An important feature of eatGADS relational data bases are that data sets are automatically returned on the correct hierarchy level. For an overview of different data structures, see “Tidy Data” or this article explaining long and wide format using repeated measures. In educational large-scale assessments, data usually contain multiple imputations or plausible values. Packages that enable us analyzing these types of data (like eatRep) often require these data in the long format.

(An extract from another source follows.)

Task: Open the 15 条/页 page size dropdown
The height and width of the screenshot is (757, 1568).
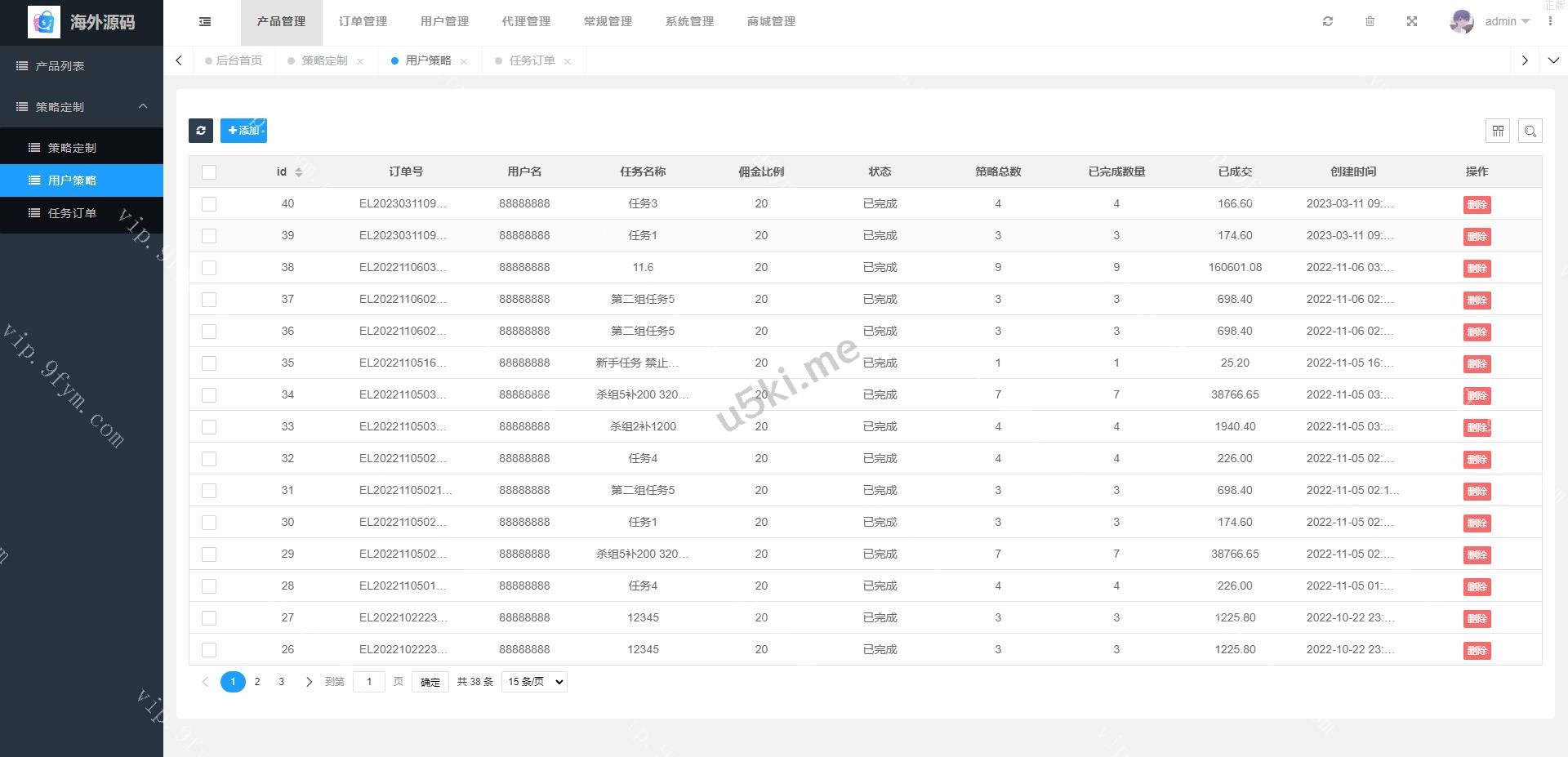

The function getGADS() extracts data automatically in the appropriate structure, depending on our variable selection. If we select only variables from the student level, the data returned is on the student level. Each student is represented in a single row.
gads1 <- getGADS(db_path, vSelect = c("schtype", "g8g9"))
dat1 <- extractData(gads1)
dim(dat1)
#> [1] 500 3
head(dat1)
#> idstud schtype g8g9
#> 1 1 Realschule <NA>
#> 2 2 schools with several courses of education <NA>
#> 3 3 Gymnasium (academic track) G8 - 8 years to abitur
#> 4 4 schools with several courses of education <NA>
#> 5 5 Realschule <NA>
#> 6 6 schools with several courses of education <NA>If additionally variables from the plausible Value data table are extracted, the returned data structure changes. In the PVs data table, data is stored on the “student x dimension x plausible value number” level. The returned data has exactly this structure.
gads2 <- getGADS(db_path, vSelect = c("schtype", "value"))
dat2 <- extractData(gads2)
dim(dat2)
#> [1] 7500 5
head(dat2)
#> idstud schtype dimension imp value
#> 1 1 Realschule ma 1 0.15372011
#> 2 1 Realschule rea 1 0.43914365
#> 3 1 Realschule sci 1 0.13177617
#> 4 1 Realschule ma 2 -0.04119330
#> 5 1 Realschule rea 2 0.01991714
#> 6 1 Realschule sci 2 0.67830064These two examples highlight another feature of getGADS(): Only variables of substantial interest have to be selected for extraction. The correct ID variables are added automatically.
In educational large-scale assessments, a common challenge is reporting longitudinal developments (trends). getTrendGADS allows extracting data from two data bases with identical variables in it. Linking errors can be automatically merged via the lePath argument.
Currently, no trend data set is available within eatGADS. However, an exemplary example function call looks like this:
gads_trend <- getTrendGADS(filePath1 = db_path,
filePath2 = db_path2,
lePath = le_path,
vSelect = c("idstud", "schtype"),
years = c(2012, 2013), fast = FALSE)
dat_trend <- extractData(gads_trend)